The Python requests library is one of the most-used libraries to make HTTP requests using Python.
In this tutorial, you will learn how to:
- Understand the structure of a request
- Make GET and POST requests
- Read and extract elements of the HTML of a web page
- Improve your requests
Install Packages
For this guide, you will need to install Python and install the following packages.
$ pip install requests
$ pip install beautifulsoup4
$ pip install urllib
Requests Methods
- get: Request data
- post: Publish data
- put: Replace data
- patch: Make Partial changes to the data
- delete: Delete data
- head: Similar to get request but without the body
- Request: Create request object by specifying the method to choose
Get Requests
import requests
url = 'https://crawler-test.com/'
response = requests.get(url)
print('URL: ', response.url)
print('Status code: ', response.status_code)
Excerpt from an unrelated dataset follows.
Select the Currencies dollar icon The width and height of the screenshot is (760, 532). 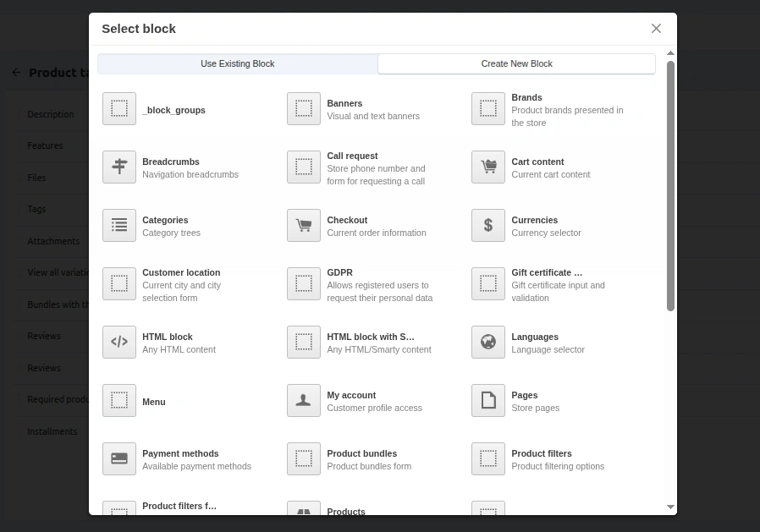pyautogui.click(x=488, y=225)
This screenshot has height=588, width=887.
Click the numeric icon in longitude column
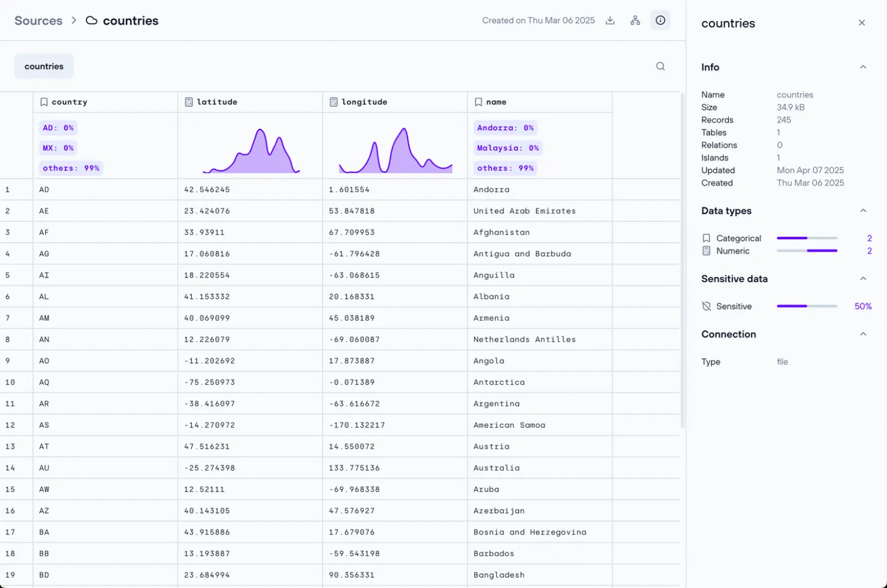point(334,102)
print('HTTP header: ', response.headers)
Output:
URL: https://crawler-test.com/
Status code: 200
HTTP header: {'Content-Encoding': 'gzip', 'Content-Type': 'text/html;charset=utf-8', 'Date': 'Sun, 03 Oct 2021 23:41:59 GMT', 'Server': 'nginx/1.10.3', 'Vary': 'Accept-Encoding', 'X-Content-Type-Options': 'nosniff', 'X-Frame-Options': 'SAMEORIGIN', 'X-XSS-Protection': '1; mode=block', 'Content-Length': '8098', 'Connection': 'keep-alive'}
Post Requests
import requests
payload = {
'name':'Jean-Christophe',
'last_name':'Chouinard',
'website':'https://www.jcchouinard.com/'
}
response = requests.post(, data = payload)
response.json()
Output:
{'args': {},
'data': '',
'files': {},
'form': {'last_name': 'Chouinard',
'name': 'Jean-Christophe',
'website': 'https://www.jcchouinard.com/'},
'headers': {'Accept': '*/*',
'Accept-Encoding': 'gzip, deflate',
'Content-Length': '85',
'Content-Type': 'application/x-www-form-urlencoded',
'Host': 'httpbin.org',
'User-Agent': 'python-requests/2.24.0',
'X-Amzn-Trace-Id': 'Root=1-615a4271-417e9fff3c75f47f3af9fde2'},
'json': None,
'origin': '149.167.130.162',
'url': 'https://httpbin.org/post'}
Response Methods and Attributes
The response object contains the server’s response to the HTTP request.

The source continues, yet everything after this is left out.